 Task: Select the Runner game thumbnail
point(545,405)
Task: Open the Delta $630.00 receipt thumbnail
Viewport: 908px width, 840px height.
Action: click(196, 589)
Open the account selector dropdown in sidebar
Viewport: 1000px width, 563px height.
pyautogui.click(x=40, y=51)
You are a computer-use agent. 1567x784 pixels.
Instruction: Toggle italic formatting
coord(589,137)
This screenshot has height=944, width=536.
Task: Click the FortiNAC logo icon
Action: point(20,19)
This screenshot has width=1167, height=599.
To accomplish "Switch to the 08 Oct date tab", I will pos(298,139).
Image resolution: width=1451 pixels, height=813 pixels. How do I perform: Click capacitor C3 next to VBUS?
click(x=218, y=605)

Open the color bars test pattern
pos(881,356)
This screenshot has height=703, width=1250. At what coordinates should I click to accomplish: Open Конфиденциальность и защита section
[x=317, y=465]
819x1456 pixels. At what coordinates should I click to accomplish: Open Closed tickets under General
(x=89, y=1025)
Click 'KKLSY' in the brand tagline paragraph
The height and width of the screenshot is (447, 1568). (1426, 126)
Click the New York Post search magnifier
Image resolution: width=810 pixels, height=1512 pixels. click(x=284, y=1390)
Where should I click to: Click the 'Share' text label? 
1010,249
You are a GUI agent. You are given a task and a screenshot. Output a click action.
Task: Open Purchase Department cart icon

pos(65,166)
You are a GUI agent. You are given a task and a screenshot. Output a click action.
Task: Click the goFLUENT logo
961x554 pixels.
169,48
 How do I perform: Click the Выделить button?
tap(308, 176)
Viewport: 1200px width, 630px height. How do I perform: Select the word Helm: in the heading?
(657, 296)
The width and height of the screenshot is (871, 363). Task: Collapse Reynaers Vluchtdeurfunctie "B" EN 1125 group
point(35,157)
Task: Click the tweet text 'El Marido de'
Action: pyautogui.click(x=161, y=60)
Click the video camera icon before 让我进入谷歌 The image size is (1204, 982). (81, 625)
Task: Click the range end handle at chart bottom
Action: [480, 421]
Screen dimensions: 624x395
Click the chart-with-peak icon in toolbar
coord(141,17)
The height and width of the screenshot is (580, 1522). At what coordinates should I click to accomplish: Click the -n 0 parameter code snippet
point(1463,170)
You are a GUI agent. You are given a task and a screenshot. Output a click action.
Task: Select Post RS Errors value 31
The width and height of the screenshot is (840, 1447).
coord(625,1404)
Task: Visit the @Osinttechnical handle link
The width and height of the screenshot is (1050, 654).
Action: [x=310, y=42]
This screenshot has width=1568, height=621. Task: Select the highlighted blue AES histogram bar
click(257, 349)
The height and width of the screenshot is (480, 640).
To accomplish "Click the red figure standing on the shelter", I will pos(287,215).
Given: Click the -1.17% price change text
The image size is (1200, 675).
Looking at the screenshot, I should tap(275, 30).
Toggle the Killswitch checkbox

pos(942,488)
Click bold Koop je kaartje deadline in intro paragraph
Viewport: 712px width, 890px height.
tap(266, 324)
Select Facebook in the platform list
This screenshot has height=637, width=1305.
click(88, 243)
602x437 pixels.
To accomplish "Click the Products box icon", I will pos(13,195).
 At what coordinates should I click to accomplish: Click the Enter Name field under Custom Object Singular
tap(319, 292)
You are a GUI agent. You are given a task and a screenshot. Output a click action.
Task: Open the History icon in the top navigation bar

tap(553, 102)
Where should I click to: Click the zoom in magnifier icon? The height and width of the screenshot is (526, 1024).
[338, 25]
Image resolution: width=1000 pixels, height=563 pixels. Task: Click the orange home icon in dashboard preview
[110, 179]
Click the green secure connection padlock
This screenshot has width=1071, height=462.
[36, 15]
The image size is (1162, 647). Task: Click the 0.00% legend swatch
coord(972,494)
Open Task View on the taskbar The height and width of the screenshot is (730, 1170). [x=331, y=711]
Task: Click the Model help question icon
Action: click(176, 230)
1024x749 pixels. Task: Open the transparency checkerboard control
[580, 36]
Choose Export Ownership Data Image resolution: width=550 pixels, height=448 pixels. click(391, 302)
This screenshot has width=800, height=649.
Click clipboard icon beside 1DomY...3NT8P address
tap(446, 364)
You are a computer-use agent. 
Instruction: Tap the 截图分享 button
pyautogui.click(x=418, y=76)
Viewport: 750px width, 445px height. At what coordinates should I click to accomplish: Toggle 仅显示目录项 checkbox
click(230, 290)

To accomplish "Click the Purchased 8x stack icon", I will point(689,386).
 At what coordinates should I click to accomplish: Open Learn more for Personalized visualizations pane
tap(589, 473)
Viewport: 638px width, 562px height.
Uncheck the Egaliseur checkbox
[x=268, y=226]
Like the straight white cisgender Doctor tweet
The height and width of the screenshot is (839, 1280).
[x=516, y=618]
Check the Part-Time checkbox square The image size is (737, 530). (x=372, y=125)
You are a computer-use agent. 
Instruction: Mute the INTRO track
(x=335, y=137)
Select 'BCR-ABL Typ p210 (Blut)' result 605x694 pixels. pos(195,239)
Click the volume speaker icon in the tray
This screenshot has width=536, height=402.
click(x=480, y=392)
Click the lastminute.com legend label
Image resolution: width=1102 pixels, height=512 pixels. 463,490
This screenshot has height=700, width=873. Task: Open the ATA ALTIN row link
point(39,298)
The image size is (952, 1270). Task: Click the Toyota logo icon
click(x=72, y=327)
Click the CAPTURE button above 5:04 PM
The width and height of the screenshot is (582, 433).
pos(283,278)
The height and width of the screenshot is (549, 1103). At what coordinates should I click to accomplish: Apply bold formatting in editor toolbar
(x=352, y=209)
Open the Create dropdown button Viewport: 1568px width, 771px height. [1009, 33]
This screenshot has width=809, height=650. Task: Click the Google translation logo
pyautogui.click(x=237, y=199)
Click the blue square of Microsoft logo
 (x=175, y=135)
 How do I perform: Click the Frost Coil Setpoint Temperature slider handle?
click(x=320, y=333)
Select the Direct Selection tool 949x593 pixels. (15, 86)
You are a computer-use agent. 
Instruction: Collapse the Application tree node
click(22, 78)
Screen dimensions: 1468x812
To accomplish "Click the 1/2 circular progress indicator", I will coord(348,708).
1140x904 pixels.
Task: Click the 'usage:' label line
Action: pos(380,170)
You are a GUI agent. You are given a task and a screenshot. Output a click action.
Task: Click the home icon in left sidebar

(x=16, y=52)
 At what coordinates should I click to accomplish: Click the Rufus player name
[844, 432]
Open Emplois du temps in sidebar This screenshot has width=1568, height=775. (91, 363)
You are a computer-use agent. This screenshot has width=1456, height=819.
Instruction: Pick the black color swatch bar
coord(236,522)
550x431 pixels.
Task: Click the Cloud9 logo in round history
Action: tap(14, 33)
______
Problem. Using the listing above, show each line with the word "dropdown" in it.

Your solution.
Open the account selector dropdown in sidebar
Open the Create dropdown button Viewport: 1568px width, 771px height. [1009, 33]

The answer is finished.